North Korean Hackers Are Reportedly Targeting Numerous Banks Worldwide For A Massive Global Digital Heist

If things with North Korea weren’t tense enough, it seems that Kim Jong Un is reportedly having his elite hacking groups target banks around the world. According to CNN, it is an effort by the nation to help fund their nuclear program and at least 18 banks around the globe have been targeted. The group, codenamed “Lazarus,” has been linked to several intrusions at banks around the globe and is the reportedly the same group connected to attacks against South Korea’s banks and broadcasters in 2013 and the Sony hack in 2014:

Banks and security researchers have previously identified four similar cyber-heists attempted on financial institutions in Bangladesh, Ecuador, the Philippines and Vietnam.
But researchers at Kaspersky now say the same hacking operation — known as “Lazarus” — also attacked financial institutions in Costa Rica, Ethiopia, Gabon, India, Indonesia, Iraq, Kenya, Malaysia, Nigeria, Poland, Taiwan, Thailand, and Uruguay.

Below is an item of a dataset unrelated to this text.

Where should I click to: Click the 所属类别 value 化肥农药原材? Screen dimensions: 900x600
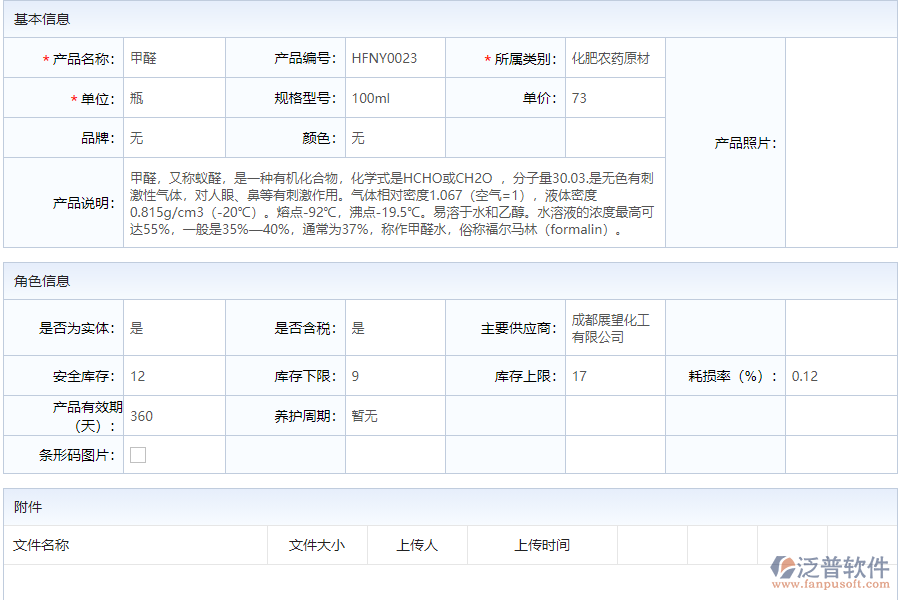point(611,57)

To hide their location, hackers typically launch cyberattacks from computer servers far from home. According to Kaspersky, the Lazarus hackers carefully routed their signal through France, South Korea and Taiwan to setup that attack server. But there was apparently one mistake spotted by Kaspersky: A connection that briefly came from North Korea.

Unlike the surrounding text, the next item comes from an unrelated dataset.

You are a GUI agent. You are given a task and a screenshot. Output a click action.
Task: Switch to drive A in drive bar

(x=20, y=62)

Most of the attempts were unsuccessful in obtaining money from the banks according to CNN, but there have been successes and the tactics used by “Lazarus” are becoming more sophisticated:

One recent example is a trap set at the website of Poland’s financial regulator. Hackers embedded malicious code onto that Polish website, according to BAE Systems. And they limited the infections to visitors from particular internet addresses — employees at banks.

The code showed that Lazarus hackers created a list of 150 internet addresses that served as “a hit list,” said Eric Chien, a researcher at Symantec, which issued its own warning about North Korea hacking earlier this year.

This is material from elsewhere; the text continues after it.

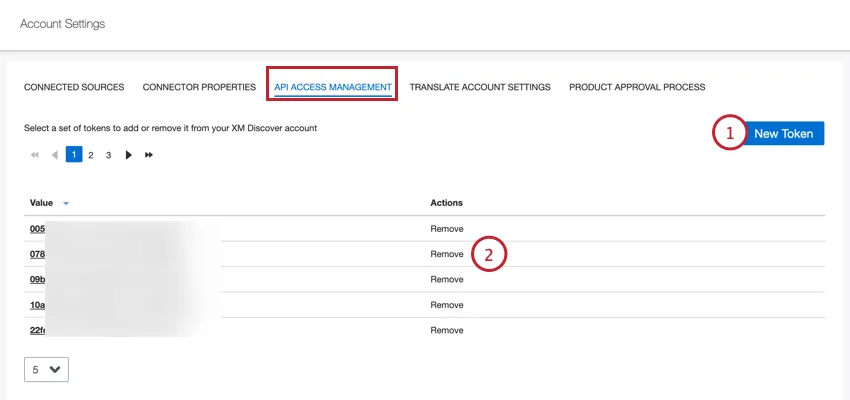Remove the token starting with 005

[x=447, y=229]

CNN ran those addresses through internet records kept by DomainTools, a cybersecurity firm. Those IP addresses belong to the World Bank, as well as the central banks of Brazil, Chile, Estonia, Mexico and Venezuela, as well as a wide range of well known global banks.

US law enforcement is apparently suspicious of Kaspersky’s findings due to their connection to Russia according to CNN, but the firm denies this and provides reliable cyber security services and software worldwide. United Nations sanctions block North Korea from having a part in the financial system due to their ongoing nuclear activities, but CNN points to a “network of front companies and secret agents to access global banks” that allow the nation to hide their identity and create financial institutions.